Page 2 of Mistletoe Cowboy
“I’m Parker. Who are you?”
“I’m Teddie. Teddie Blake. My mom lives over that way. We moved here about four months ago.” She made a face. “I don’t know anybody. It’s a new school and I don’t get along well with most people.”
“Me, neither,” he confessed.
Her eyes lit up. “Really?”
He chuckled. “Really. It’s not so bad, the town of Benton. I’ve lived here for a while. You’ll love it, once you get used to it. The palomino’s yours?” he added, nodding toward where the horse had run.

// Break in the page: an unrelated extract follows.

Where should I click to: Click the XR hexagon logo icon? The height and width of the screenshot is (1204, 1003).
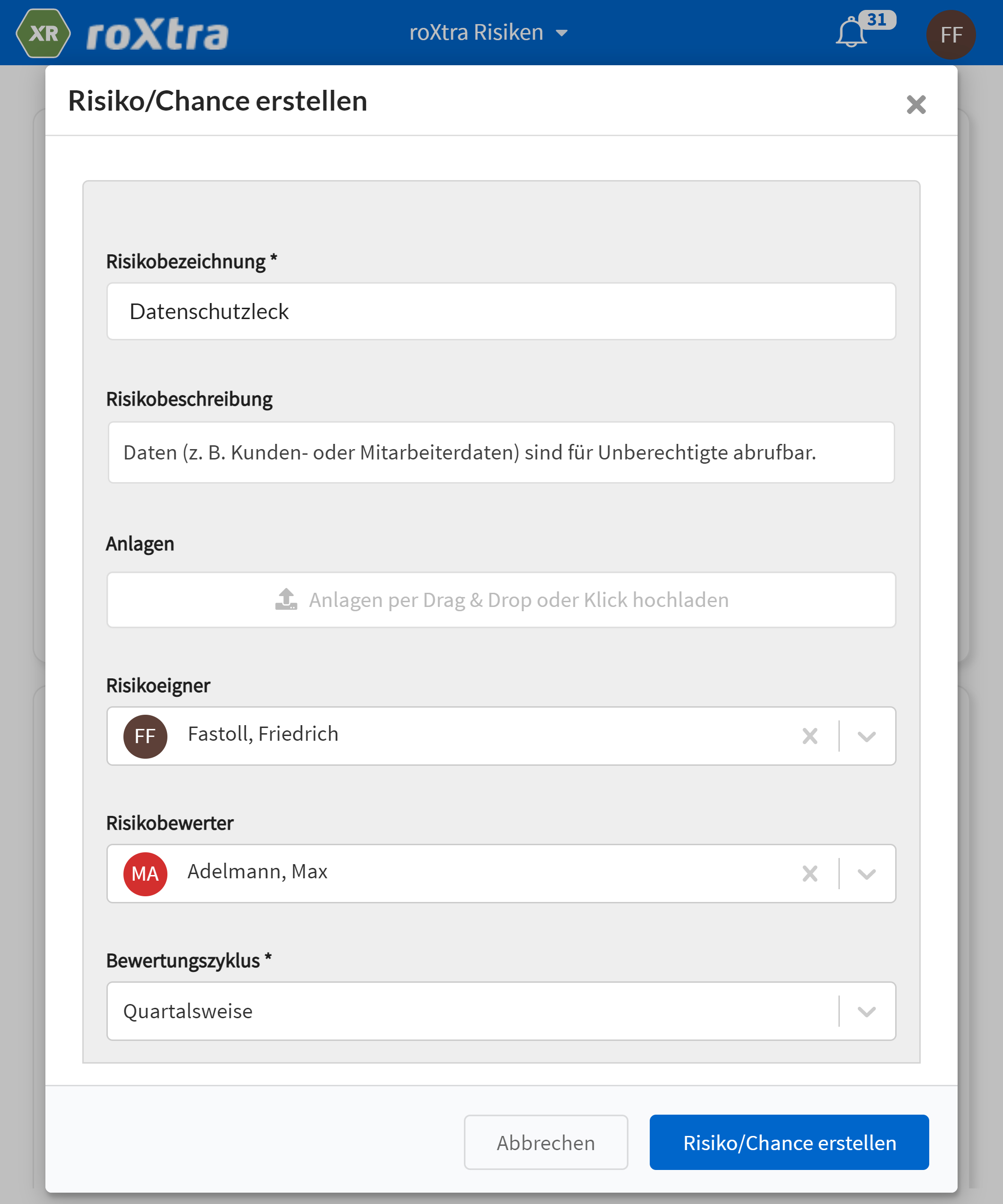click(44, 34)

“Yes. He was a rescue. We live on a small ranch. It was my grandmother’s. She left it to my dad when she died. That was six months ago, just before he . . .” She made a face. “Mom’s a teacher. She just started at Benton Elementary School. I’m in fifth grade there. The ranch has a barn and a fenced lot, and they were going to kill him. The palomino. He hurt his owner real bad. The vet was out at our place to doctor Mom’s horse and he told us. I begged Mom to let me have him. He won’t like it,” she added with a sour face.
“He?”
“Mom’s would-be boyfriend from back East,” she said miserably. “He works for a law firm in Washington, D.C. He wears suits and goes to the gym and hates meat.”
“Oh.” He didn’t say anything more.
She glanced at his stony face and didn’t see any reaction at all. He’d long since learned to hide his feelings.
“Anyway, he says he’s going to come out and visit next month. Unless maybe he gets lost in a blizzard or captured by Martians or something.”
He chuckled. “Don’t sound so hopeful. He might be nice.”
“He’s nice when Mom’s around,” she muttered.
His face hardened. “Is he, now?”
She saw the expression. He wasn’t hiding it. “Oh, no, he doesn’t . . . well, he’s just mean, that’s all. He doesn’t like me. He says it’s a shame that Mom has me, because he doesn’t want to raise someone else’s child.”
“Are your parents divorced?”
She shook her head. “My daddy’s dead. He was in the army. A bomb exploded overseas and he was killed. He was a doctor,” she added, fighting tears.
“How long ago?” he asked, and his voice softened.
“Six months. It’s why Mom wanted to move here, to get away from the memories. My grandmother left us the ranch. She was from here. That lawyer helped Mom get Daddy’s affairs straight and he’s really sweet on her. I don’t think she likes him that much. He wanted to take her out and she wouldn’t go. He’s just per . . . per . . .”
“Persistent?”
She nodded. “That.”
“Well, we all have our problems,” he returned.
There was a sound of hoofbeats. They turned and there was the palomino, galloping back toward them.
“Wait here a sec. Don’t go toward him,” he added. “It’s a him?”
“It’s a him.”
“Be right back.”
He went to the stable and got a sack of oats. The palomino was standing in the road, and the girl, Teddie, was right where he’d left her. Good girl, he thought, she wasn’t headstrong and she could follow orders.
“Look here, old fellow,” Parker said, standing beside the dirt road. He rattled the feed bag.
The palomino shook his head, raised his ears, and hesitated. But after a minute, he trotted right to Parker.
“Pretty old creature,” Parker said gently. He didn’t look the horse in the eyes, which might have seemed threatening to the animal. He held a hand, very slowly, to the horse’s nostrils. The horse sniffed and moved closer, rubbing his head against Parker’s. “Have some oats.”